Mário Tavares da Silva, Expresso online

No exigente quadro de uma boa e tempestiva aplicação, em curso, dos fundos europeus, mecanismos como o KYC ou procedimentos de controlo, monitorização e avaliação do risco associados a PEP,podem revelar-se de grande utilidade e eficácia no combate ao branqueamento de capitais, mitigando a ocorrência de inconformidades e, com isso, criando condições de transparência numa efetiva e regular aplicação dos fundos, desse modo evitando quer as indesejadas recuperações de montantes quer o risco reputacional que por regra a elas vem associado

O Grupo de Ação Financeira Internacional (GAFI) define uma pessoa politicamente exposta (politically exposed persons ou PEP na versão inglesa) como todo o indivíduo a quem é ou foi confiada uma função pública proeminente e que não seja um funcionário de nível médio ou inferior.

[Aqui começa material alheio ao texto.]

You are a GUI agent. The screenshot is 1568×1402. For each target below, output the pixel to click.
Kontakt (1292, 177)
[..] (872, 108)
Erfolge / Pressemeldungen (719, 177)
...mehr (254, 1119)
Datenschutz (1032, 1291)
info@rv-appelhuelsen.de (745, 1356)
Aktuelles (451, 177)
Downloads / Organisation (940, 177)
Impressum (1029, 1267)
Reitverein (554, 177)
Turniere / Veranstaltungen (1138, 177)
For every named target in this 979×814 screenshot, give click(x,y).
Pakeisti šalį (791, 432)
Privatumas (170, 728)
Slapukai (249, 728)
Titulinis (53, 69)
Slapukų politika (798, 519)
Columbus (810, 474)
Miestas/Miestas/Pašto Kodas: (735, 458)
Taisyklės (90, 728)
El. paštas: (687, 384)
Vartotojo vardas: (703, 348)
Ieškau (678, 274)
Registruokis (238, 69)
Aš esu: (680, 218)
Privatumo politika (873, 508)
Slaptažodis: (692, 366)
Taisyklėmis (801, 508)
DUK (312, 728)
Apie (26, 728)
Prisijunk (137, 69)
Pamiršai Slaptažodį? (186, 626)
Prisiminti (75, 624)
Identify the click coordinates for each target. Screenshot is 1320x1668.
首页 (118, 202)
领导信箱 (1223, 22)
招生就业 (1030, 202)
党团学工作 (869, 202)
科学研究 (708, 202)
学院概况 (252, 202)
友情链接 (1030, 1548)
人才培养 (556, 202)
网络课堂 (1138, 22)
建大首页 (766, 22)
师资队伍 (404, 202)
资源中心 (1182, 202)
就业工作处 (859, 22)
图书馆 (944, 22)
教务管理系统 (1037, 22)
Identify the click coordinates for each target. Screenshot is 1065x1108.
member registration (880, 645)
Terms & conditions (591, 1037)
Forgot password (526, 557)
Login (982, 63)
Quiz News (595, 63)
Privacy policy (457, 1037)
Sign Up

Uma consequência desta posição e influência é a suscetibilidade de ocorrência de riscos financeiros específicos, atenta a circunstância dessas pessoas poderem, potencialmente, servindo-se precisamente dessa posição e influência, desenvolver práticas abusivas no exercício das suas funções, cometendo, por exemplo, crimes de branqueamento de capitais e crimes subjacentes, incluindo os de corrupção, tráfico de influências e até mesmo de financiamento ao terrorismo.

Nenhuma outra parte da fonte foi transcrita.